# Cracked bathroom sink in 2006 Hymer B544



## samsung (Jan 24, 2009)

Whilst at Moreton Camping and Caravan site I noticed a wet floor beneath the bathroom sink after washing. I checked the waste pipe etc and then noticed a small crack around where the waste pipe is located into the sink. Is this a common fault? I have the van booked into Hymer UK in October for a Habitation service and vehicle service so will bring this to their attention, The van has an extended warranty so hopefully this should be covered. Has anyone had similar problems ?>
Thanks
Samsung :lol: 
The habitation and vehicle service was carried out at Hymer UK and the service was very good. The sink is to be replaced under the extended warranty. I know people have had problems in the past but I can't fault the way Hymer have performed.


----------



## 94055 (May 1, 2005)

samsung said:


> Whilst at Moreton Camping and Caravan site I noticed a wet floor beneath the bathroom sink after washing. I checked the waste pipe etc and then noticed a small crack around where the waste pipe is located into the sink. Is this a common fault? I have the van booked into Hymer UK in October for a Habitation service and vehicle service so will bring this to their attention, The van has an extended warranty so hopefully this should be covered. Has anyone had similar problems ?>
> Thanks
> Samsung


Not a crack in sink but to change the sink you would still face the same problem. So if sink needs replacing you would have to choose smash or knife.

SOURCE DATA:
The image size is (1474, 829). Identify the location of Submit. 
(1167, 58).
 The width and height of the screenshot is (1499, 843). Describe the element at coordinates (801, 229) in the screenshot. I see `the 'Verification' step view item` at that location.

TO BE DONE:
a – List every part or fixture of the motorhome that the Hymer sink thread mentions.
b – Please shorten the paragraph in the Hymer sink thread that begins "The habitation and vehicle service was carried out", keeping its main facts.
c – Carry on the Hymer sink thread from its last sentence.
The lines above aren't needed for this work.

RESPONSES TO THE TASKS:
a – bathroom sink, waste pipe, floor

b – Hymer UK did the habitation and vehicle service very well, and the sink will be replaced under the extended warranty. Despite others' past problems, the poster can't fault Hymer's performance.

c –
See

>>HERE<<


----------



## fdhadi (May 9, 2005)

Is your sink plastic or steel?

We have a pin hole in one of the sinks which is steel. Can this be repaired????


----------



## JohnsCrossMotorHomes (Jul 21, 2007)

fdhadi said:


> Is your sink plastic or steel?
> 
> We have a pin hole in one of the sinks which is steel. Can this be repaired????


Rough the surface up underneath and put a glass fibre patch over it underneath.

Peter


----------



## fdhadi (May 9, 2005)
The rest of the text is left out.